Le 13e mois n’est pas une obligation générale du Code du travail. Certaines entreprises le versent parce qu’une convention collective l’impose, d’autres parce qu’il figure dans le contrat, résulte d’un usage ou d’un engagement de l’employeur.
Il faut aussi distinguer une véritable prime annuelle d’un salaire annuel contractuel simplement réparti sur treize mensualités. Cette distinction peut modifier le calcul, les conditions de présence et le sort de la somme en cas de départ en cours d’année.
Le 13e mois est-il obligatoire dans toutes les entreprises ?
Non. Service-Public classe le 13e mois parmi les primes et gratifications dont le versement devient obligatoire lorsqu’il est prévu par le contrat de travail, un accord collectif, un usage ou un engagement unilatéral de l’employeur.
En l’absence de l’une de ces sources, un salarié ne peut pas réclamer un treizième mois uniquement parce que d’autres entreprises du même secteur en versent un.
Où vérifier l’existence du droit ?
Commencez par le contrat de travail et la convention collective. Une clause peut prévoir « une rémunération annuelle de X euros versée sur treize mois » ou, au contraire, « une prime de 13e mois versée en décembre ».
Ces formulations ne sont pas équivalentes. Dans le premier cas, le treizième versement peut correspondre à une modalité de paiement du salaire annuel ; dans le second, il s’agit d’une prime soumise aux conditions prévues par le texte qui l’instaure.
Un usage peut-il créer un 13e mois ?
Oui. Service-Public cite précisément le complément de 13e mois parmi les avantages pouvant constituer un usage d’entreprise. Un versement général, constant et fixe peut devenir obligatoire tant que l’usage n’a pas été régulièrement dénoncé.

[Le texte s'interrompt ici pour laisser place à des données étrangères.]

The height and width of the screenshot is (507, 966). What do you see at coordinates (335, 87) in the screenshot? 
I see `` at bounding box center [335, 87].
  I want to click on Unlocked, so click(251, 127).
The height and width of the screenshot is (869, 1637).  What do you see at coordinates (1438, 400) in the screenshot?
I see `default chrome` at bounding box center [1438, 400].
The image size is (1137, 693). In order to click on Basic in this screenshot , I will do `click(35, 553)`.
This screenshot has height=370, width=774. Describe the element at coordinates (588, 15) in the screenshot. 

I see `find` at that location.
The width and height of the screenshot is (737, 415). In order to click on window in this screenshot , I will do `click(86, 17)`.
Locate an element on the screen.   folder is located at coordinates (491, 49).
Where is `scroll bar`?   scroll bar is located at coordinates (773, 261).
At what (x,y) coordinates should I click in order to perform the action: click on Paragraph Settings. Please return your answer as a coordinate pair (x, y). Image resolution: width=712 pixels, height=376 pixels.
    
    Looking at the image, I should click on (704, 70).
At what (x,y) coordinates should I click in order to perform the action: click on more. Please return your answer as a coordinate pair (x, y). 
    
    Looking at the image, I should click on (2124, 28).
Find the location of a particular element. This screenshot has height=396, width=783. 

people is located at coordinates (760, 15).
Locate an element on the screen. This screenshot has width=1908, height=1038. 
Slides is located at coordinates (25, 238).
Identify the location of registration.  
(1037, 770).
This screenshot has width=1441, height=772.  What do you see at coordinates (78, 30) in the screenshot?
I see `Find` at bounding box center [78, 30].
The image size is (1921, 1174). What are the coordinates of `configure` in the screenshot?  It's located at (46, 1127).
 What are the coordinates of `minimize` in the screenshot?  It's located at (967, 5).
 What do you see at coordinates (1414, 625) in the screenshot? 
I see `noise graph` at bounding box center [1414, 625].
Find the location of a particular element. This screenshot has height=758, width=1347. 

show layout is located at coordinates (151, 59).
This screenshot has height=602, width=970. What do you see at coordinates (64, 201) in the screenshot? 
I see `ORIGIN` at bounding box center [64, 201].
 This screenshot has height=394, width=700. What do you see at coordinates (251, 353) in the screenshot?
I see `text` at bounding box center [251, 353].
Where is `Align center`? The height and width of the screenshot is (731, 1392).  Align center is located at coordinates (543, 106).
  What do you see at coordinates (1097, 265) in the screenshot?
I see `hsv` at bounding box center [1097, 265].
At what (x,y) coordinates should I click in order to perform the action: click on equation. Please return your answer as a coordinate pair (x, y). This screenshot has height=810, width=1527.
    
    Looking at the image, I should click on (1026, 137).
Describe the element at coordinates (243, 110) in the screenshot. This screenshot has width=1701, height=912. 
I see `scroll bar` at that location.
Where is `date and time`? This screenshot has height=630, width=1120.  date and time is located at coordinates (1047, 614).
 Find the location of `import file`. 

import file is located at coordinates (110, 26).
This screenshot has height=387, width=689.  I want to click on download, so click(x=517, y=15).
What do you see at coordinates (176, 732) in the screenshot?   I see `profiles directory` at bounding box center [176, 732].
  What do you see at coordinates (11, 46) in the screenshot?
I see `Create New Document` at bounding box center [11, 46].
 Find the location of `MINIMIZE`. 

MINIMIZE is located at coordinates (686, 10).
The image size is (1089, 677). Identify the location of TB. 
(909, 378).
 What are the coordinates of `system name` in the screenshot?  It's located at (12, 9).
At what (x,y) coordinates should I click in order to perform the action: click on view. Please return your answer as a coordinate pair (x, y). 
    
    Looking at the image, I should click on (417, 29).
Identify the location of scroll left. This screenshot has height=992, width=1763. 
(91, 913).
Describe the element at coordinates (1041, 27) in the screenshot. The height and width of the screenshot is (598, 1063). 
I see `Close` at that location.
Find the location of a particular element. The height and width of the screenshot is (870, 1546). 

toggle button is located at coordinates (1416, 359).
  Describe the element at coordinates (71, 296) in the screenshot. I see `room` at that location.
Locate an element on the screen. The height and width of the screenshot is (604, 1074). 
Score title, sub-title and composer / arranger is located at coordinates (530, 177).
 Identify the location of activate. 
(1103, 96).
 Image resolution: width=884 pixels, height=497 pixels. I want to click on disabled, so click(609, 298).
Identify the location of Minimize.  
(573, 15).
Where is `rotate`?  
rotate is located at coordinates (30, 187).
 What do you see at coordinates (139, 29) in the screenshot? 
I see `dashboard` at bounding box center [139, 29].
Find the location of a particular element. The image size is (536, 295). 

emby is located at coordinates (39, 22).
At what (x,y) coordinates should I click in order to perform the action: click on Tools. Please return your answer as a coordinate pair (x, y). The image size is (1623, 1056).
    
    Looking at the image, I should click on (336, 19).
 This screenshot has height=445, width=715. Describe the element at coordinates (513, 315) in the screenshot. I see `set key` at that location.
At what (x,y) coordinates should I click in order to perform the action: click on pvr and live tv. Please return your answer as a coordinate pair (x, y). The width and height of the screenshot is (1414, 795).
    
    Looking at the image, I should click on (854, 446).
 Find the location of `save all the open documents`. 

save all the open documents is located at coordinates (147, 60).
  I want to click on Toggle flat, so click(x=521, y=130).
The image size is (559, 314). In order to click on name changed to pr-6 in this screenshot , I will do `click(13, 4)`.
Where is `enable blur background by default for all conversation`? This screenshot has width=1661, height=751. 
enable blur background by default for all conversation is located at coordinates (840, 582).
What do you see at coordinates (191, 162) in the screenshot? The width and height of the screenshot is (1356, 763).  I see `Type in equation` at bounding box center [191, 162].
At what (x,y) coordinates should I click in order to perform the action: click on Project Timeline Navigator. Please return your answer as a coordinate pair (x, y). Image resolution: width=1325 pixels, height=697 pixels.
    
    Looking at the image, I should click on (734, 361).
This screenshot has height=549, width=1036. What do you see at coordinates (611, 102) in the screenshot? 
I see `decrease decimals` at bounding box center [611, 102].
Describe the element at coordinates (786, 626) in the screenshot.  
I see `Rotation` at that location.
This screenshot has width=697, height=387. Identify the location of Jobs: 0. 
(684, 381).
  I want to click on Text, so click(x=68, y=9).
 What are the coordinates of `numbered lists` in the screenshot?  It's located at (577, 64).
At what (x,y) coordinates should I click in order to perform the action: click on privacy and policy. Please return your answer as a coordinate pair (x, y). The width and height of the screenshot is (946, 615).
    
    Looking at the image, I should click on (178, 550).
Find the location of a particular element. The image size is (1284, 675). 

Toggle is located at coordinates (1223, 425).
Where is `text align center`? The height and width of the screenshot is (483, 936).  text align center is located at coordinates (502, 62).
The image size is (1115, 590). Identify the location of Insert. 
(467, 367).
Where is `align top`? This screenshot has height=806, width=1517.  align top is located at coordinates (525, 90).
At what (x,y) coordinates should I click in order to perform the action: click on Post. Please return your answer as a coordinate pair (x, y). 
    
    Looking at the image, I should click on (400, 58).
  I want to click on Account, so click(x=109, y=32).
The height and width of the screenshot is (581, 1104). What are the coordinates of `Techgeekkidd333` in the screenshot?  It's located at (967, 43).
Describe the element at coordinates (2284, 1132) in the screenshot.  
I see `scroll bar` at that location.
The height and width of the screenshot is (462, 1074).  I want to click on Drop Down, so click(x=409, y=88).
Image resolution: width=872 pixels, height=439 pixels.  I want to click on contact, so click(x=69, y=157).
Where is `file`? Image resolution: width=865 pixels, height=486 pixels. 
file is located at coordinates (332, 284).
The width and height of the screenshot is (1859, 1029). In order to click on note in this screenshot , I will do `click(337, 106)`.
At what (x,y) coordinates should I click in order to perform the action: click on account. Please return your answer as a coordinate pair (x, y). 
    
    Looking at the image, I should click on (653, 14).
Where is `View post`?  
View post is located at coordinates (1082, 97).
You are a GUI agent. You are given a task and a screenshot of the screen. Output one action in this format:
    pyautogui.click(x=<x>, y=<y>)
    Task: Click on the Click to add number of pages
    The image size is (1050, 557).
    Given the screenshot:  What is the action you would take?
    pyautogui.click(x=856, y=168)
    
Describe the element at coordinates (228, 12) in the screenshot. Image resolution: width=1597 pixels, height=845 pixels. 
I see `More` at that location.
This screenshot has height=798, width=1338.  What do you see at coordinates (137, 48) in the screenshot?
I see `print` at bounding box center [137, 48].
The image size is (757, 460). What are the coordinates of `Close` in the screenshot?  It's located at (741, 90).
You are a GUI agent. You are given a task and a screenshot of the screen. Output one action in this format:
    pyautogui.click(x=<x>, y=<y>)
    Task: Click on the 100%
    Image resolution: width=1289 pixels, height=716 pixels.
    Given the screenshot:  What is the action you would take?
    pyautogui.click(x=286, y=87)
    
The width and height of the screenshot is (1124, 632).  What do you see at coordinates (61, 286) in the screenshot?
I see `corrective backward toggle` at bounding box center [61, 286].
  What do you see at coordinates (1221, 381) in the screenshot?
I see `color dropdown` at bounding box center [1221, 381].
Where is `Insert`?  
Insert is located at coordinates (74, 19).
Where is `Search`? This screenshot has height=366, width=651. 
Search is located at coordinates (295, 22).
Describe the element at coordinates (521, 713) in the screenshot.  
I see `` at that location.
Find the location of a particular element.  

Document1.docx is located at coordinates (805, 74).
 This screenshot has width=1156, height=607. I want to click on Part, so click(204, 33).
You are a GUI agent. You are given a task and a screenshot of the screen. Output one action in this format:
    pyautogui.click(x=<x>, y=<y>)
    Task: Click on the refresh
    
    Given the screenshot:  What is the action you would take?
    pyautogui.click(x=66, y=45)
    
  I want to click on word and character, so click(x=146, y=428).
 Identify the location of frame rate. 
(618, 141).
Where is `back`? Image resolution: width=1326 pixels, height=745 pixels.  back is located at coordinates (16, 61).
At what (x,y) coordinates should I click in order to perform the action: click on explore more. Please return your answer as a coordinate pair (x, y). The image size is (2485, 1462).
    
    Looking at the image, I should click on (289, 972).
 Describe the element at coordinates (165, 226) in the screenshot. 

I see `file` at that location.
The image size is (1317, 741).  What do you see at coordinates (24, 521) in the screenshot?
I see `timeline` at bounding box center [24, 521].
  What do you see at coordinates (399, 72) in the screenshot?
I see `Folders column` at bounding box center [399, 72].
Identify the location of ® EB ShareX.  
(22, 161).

L’employeur qui souhaite supprimer un usage doit informer les salariés concernés, consulter ou informer le CSE lorsqu’il existe selon les règles applicables et respecter un délai de prévenance suffisant.
Le 13e mois est-il toujours égal à un salaire mensuel ?
Non. Le nom « 13e mois » ne garantit pas une formule universelle. La convention ou le contrat peut retenir le salaire de base, une moyenne, un salaire global brut ou un calcul tenant compte de certaines primes.
Il faut lire l’assiette prévue par le texte. Copier le calcul d’une autre entreprise peut conduire à une erreur importante.
Le prorata est-il obligatoire en cas d’arrivée ou de départ en cours d’année ?
Pas automatiquement. Le droit au prorata dépend de la source du 13e mois et de ses conditions d’acquisition. Certaines conventions prévoient expressément un prorata temporis ; d’autres subordonnent la prime à une présence à une date déterminée ; une rémunération annuelle contractuelle répartie sur treize mois peut encore relever d’une autre logique.
Il faut donc éviter la règle simpliste « un douzième par mois travaillé ». Ce calcul n’est valable que si le texte applicable le prévoit ou conduit juridiquement à cette solution.
Les absences réduisent-elles le 13e mois ?
Là encore, cela dépend du dispositif. Certaines conventions assimilent certaines absences à du temps de présence, d’autres calculent la prime selon le temps de travail effectif. Les congés, arrêts maladie, congés familiaux ou périodes non rémunérées ne doivent pas être traités de manière identique sans vérifier le texte.
Quand le 13e mois doit-il être payé ?
La date de versement dépend de la source du droit. Il peut être payé en une fois en décembre, en deux fractions ou réparti mensuellement. Le bulletin doit permettre d’identifier la somme versée.
Si le versement attendu n’apparaît pas, la fiche sur l’erreur de fiche de paie permet de préparer une demande de correction.
Le 13e mois compte-t-il pour l’allocation chômage ?
Il peut entrer dans les rémunérations prises en compte lorsqu’il se rattache à un contrat situé dans la période de référence et constitue une rémunération liée au travail. La fiche sur le salaire retenu par France Travail traite précisément cette question.
Quelle différence avec une prime d’ancienneté ?
Le droit à une prime d’ancienneté dépend lui aussi de la convention, du contrat, d’un accord ou d’un usage, mais son objet et son calcul sont différents. Elle récompense ou prend en compte la durée de présence dans l’entreprise, alors que le 13e mois est une gratification ou une modalité de rémunération annuelle.
Que faire si le 13e mois disparaît après plusieurs années ?
Commencez par identifier son origine. S’il provient d’un contrat ou d’une convention, l’employeur ne peut pas l’effacer en invoquant simplement une décision interne. S’il résulte d’un usage, il faut vérifier si la procédure de dénonciation a été respectée.
Conservez les anciens bulletins, notes de service et courriels annonçant le versement. Une série de bulletins est souvent déterminante pour démontrer la régularité d’un avantage.